The emergence of severe acute respiratory syndrome coronavirus 2
(SARS-CoV-2) disease (COVID-19) in China at the end of 2019 brought with
it uncertainty as to whether it would bring an increase in maternal,
fetal and neonatal morbidity and mortality. This uncertainty drove fear;
understandable given the high case fatality rate associated with
previous severe respiratory illness causing coronaviruses.
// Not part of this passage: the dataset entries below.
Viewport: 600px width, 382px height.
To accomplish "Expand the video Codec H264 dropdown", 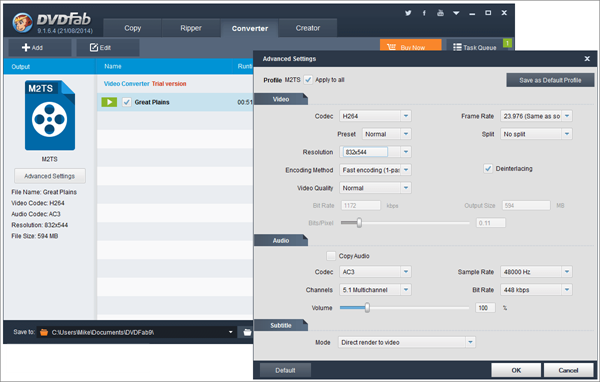I will click(x=406, y=116).
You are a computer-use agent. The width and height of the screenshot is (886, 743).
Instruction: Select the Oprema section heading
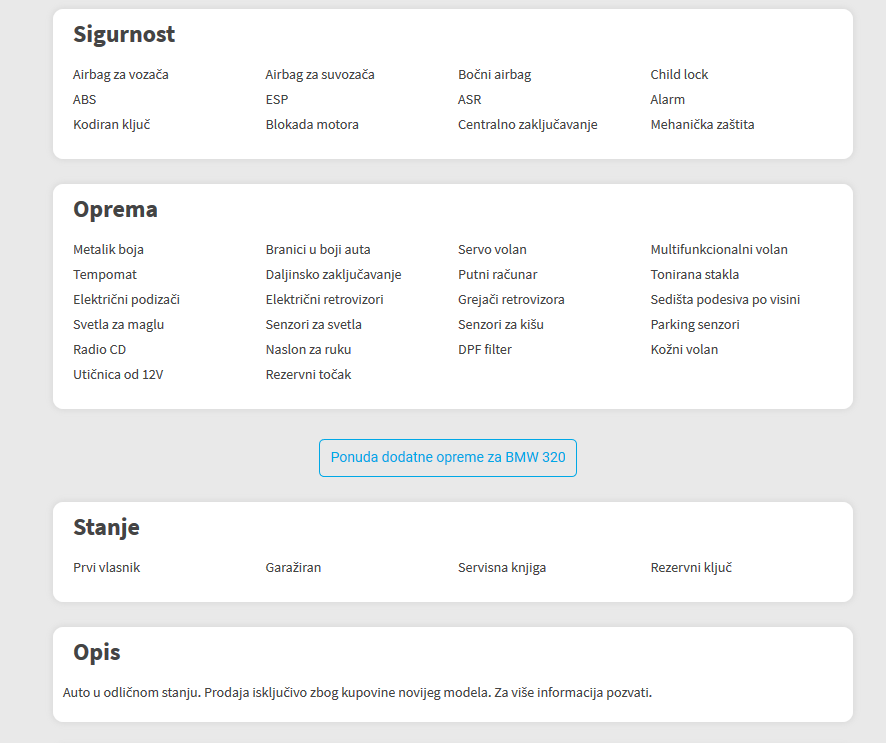click(x=115, y=210)
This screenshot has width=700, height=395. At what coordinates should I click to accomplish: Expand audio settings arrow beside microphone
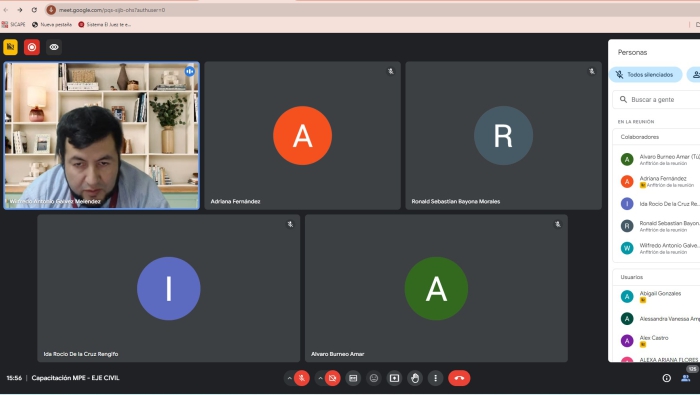click(x=289, y=378)
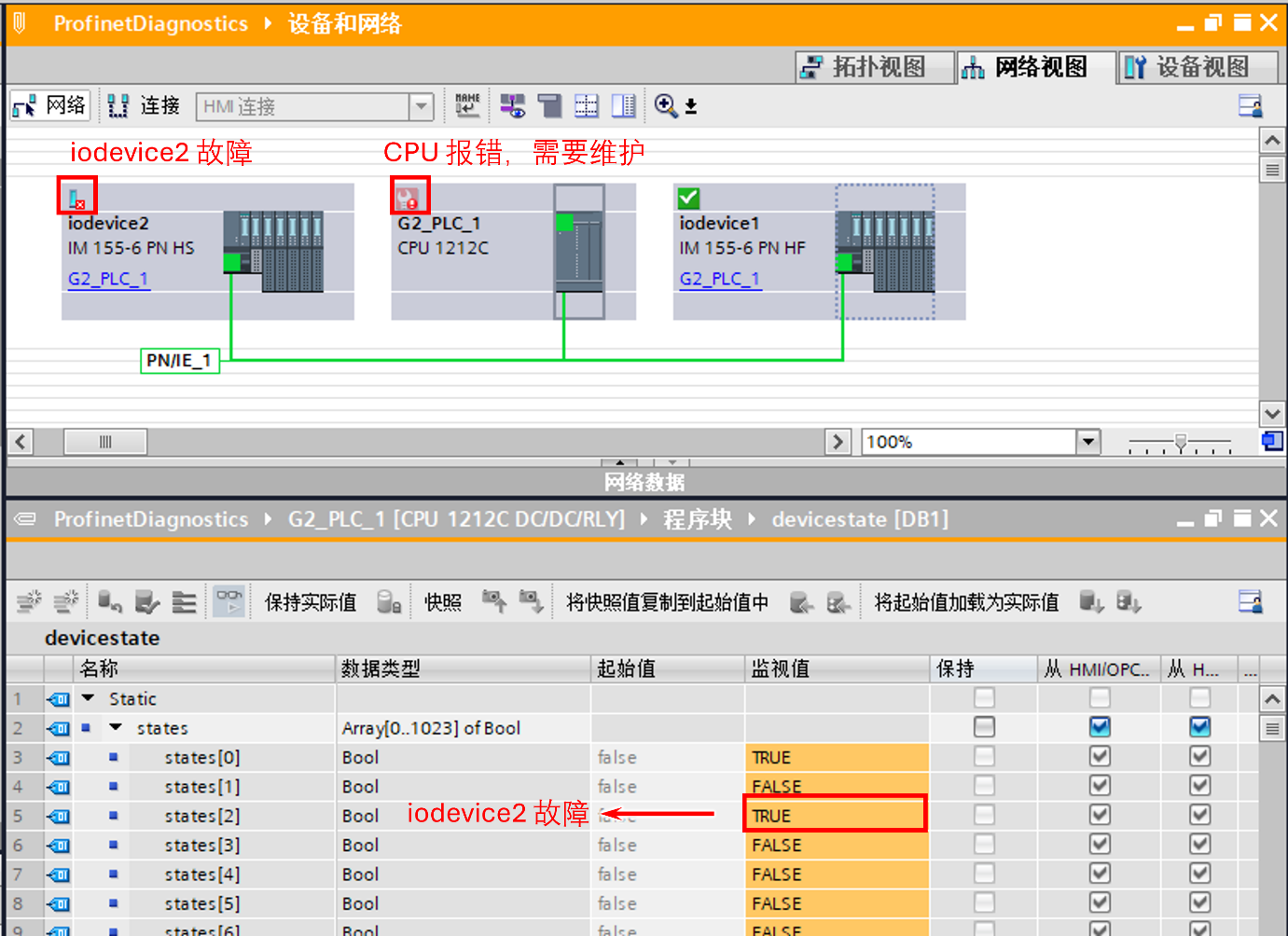Image resolution: width=1288 pixels, height=936 pixels.
Task: Open the G2_PLC_1 link under iodevice2
Action: point(108,278)
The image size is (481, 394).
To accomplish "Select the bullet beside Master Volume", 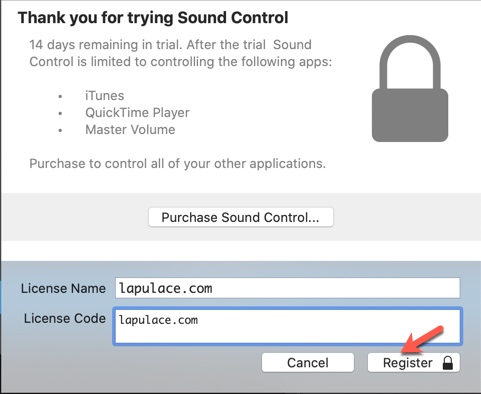I will (60, 131).
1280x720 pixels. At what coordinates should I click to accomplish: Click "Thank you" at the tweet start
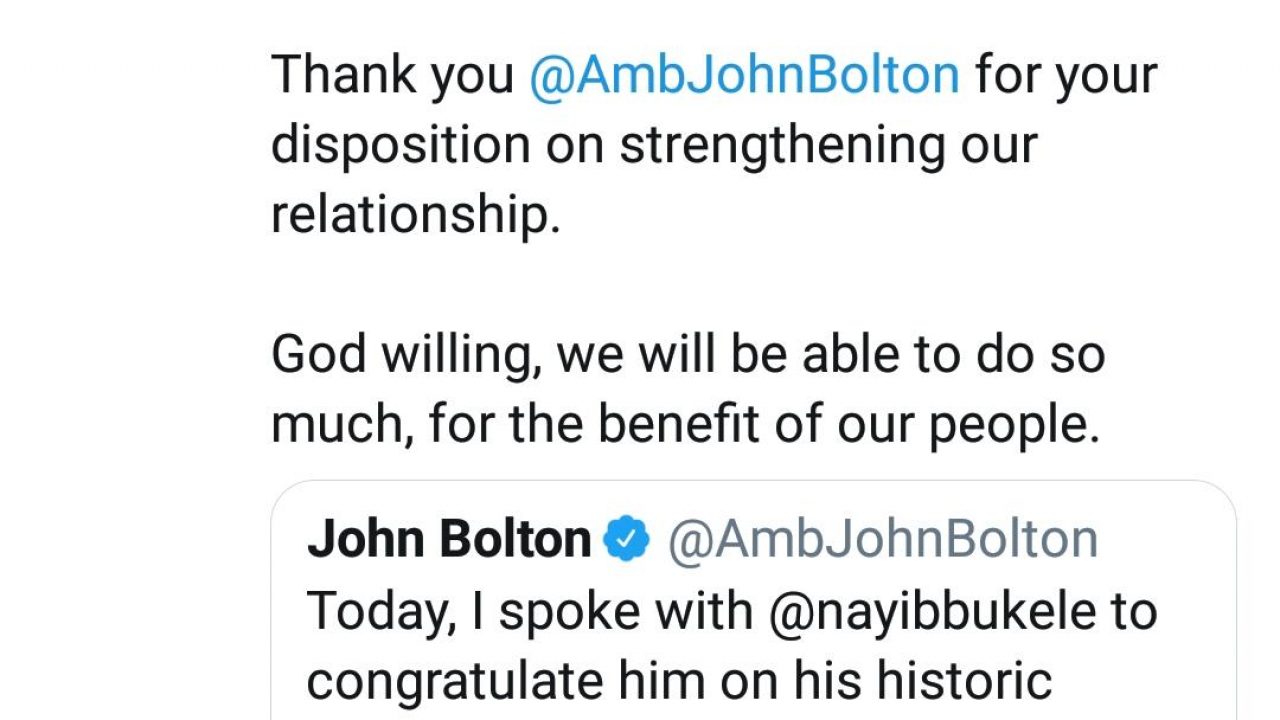(393, 75)
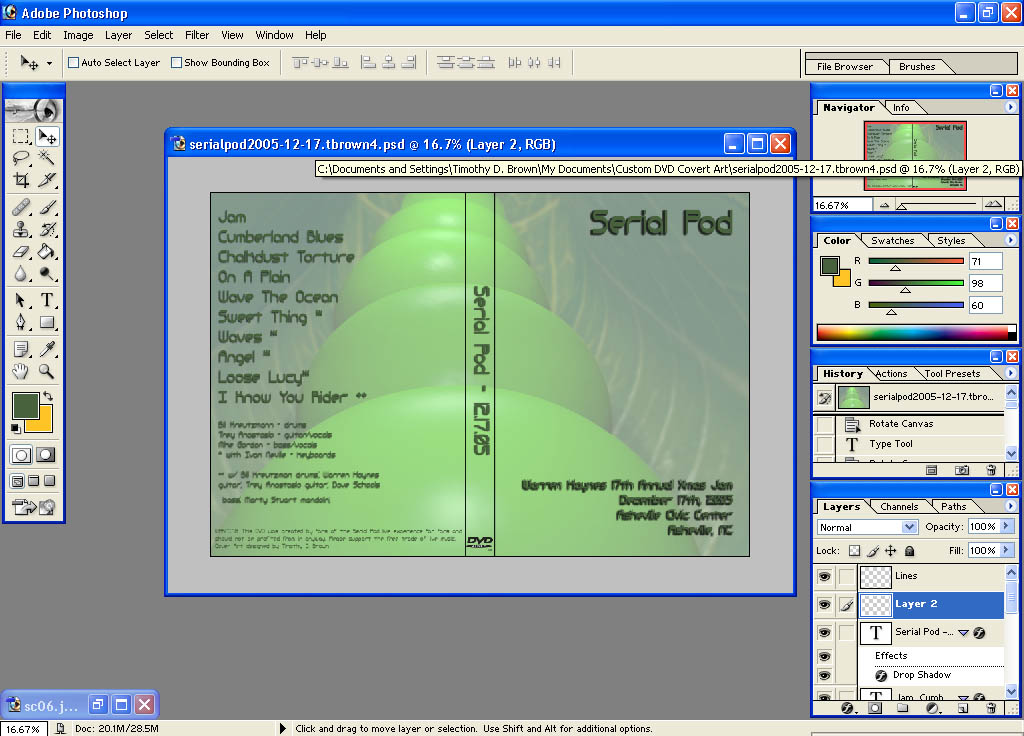Image resolution: width=1024 pixels, height=736 pixels.
Task: Create a new layer from Layers panel
Action: 962,708
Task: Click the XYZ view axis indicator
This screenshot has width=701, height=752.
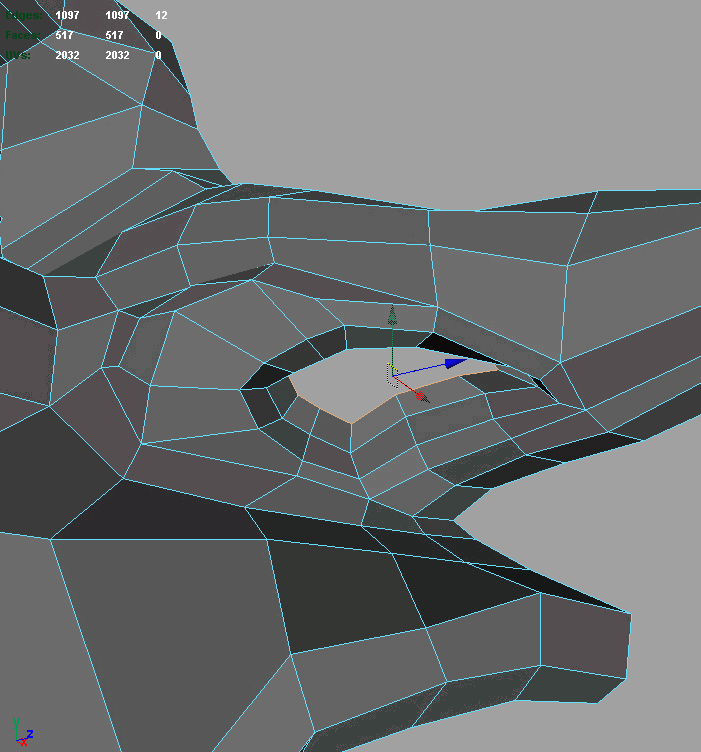Action: pos(22,731)
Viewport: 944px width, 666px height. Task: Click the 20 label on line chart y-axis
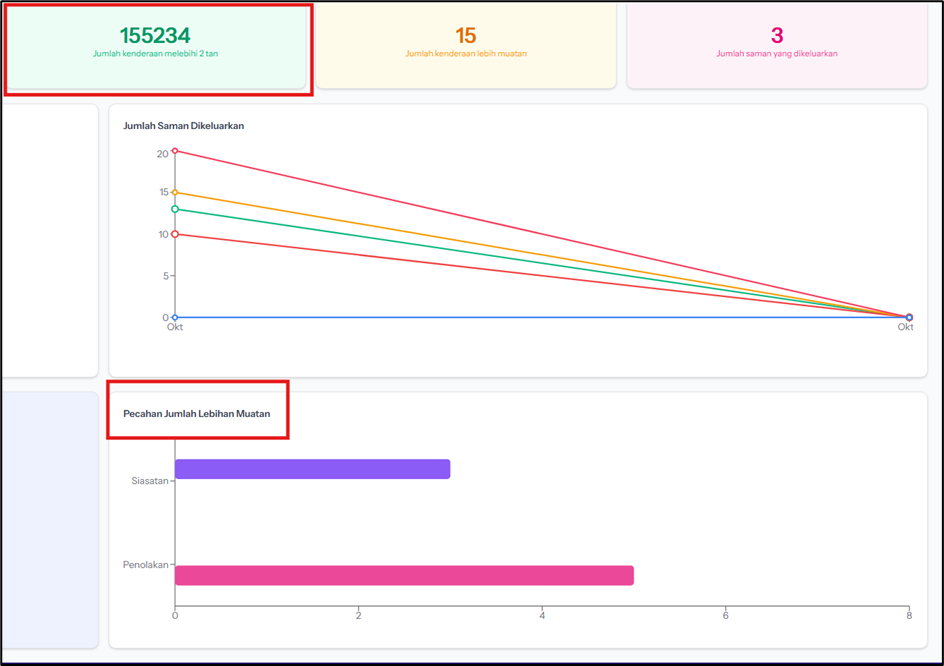coord(162,153)
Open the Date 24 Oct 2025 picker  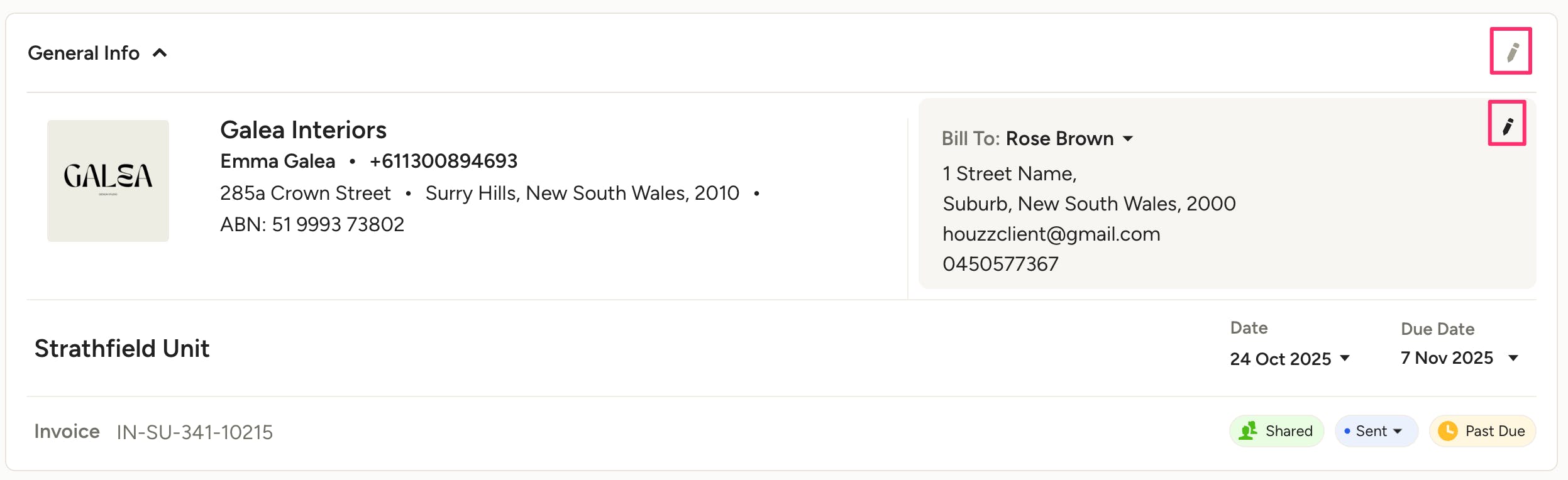(1289, 359)
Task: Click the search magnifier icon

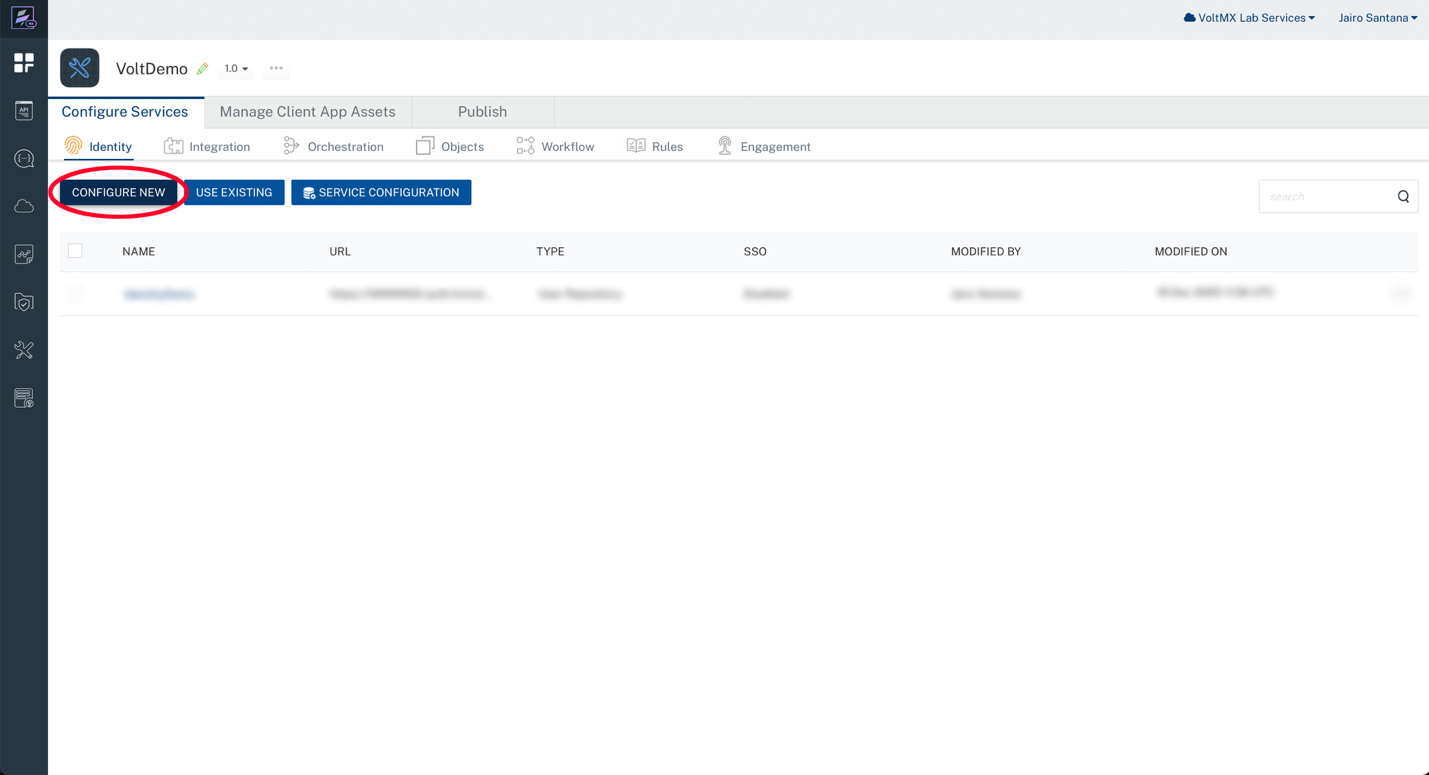Action: pos(1403,197)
Given the novel nature of SARS-CoV-2, clinicians and women and their
families rely primarily on limited information from case reports and
case series to inform their decisions about pregnancy management. Early
evidence from these sources demonstrated a tendency toward preterm
delivery mainly as a consequence of elective interventions (Della Gatta
et al. Am J Obstet Gynecol, 2020, Vol.223, p36-41), which are likely to
have been exacerbated by the uncertainty of COVID-19 on pregnancy and
neonatal outcomes.
The reliance on research reports, case series and case reports
continues. However, such reports are at higher risk of bias, including
publication bias. Concerns have also been expressed about the potential
of reporting of same people with COVID-19 across different reports
(Bauchner et al. JAMA, 2020, Vol.323, p1256). Such reporting leads to
inaccurate estimates of the impact of the disease on outcomes, which is
aggravated when an evidence base is relatively small, evolving and
critical to informing good care decisions.
In this issue, Thornton et al. report a review of case reports and case
series of the risk of the neonate becoming infected with SARS-COV-2 by
mode of birth, type of infant feeding and mother-infant interaction
(BJOG 2020 xxxx). Their findings lead them to conclude that vaginal
delivery, breast and are safe in the context of COVID-19 disease. But,
what interests me equally in this paper is their approach to reducing
the risk of duplicate reports in estimating disease impact.
First, their data sources included a daily PubMed search supplemented by
alerts from experts on social media; daily searches of three electronic
databases including the Maternity and Infant Care Database and citation
tracking. Second, geo-coding of data to unique distinct locations. Here,
in response to reviewer feedback, which the authors refreshingly
acknowledge, the team invited a native speaker of Chinese familiar with
health institutes in Wuhan to provide contextual information to maximise
the likelihood of correct site identification (which did result in some
geo-coding revisions). Third, they attempted to identify sites unnamed
in reports using author affiliations, which ultimately did not provide
the assurances they needed to be confident in retaining some reports.
The accuracy of inferences drawn from research reports, case series and
case reports is enhanced when authors report clearly if and when any
patients are reported in other reports and when processes to minimise
erroneous repeated inclusion of the same patients. Thornton et al.’s
paper is informative clinically but is equally interesting in its
flexing of methods to iteratively address an evolving evidence base and
minimise uncertainty. Such approaches may lack the sophistication of
techniques applied to larger evidence bases yet are critical to
informing decisions early in an evolving evidence base. Further
development of the processes may inform future pandemic readiness.
No disclosures: A completed disclosure of interest form is
available to view online as supporting information.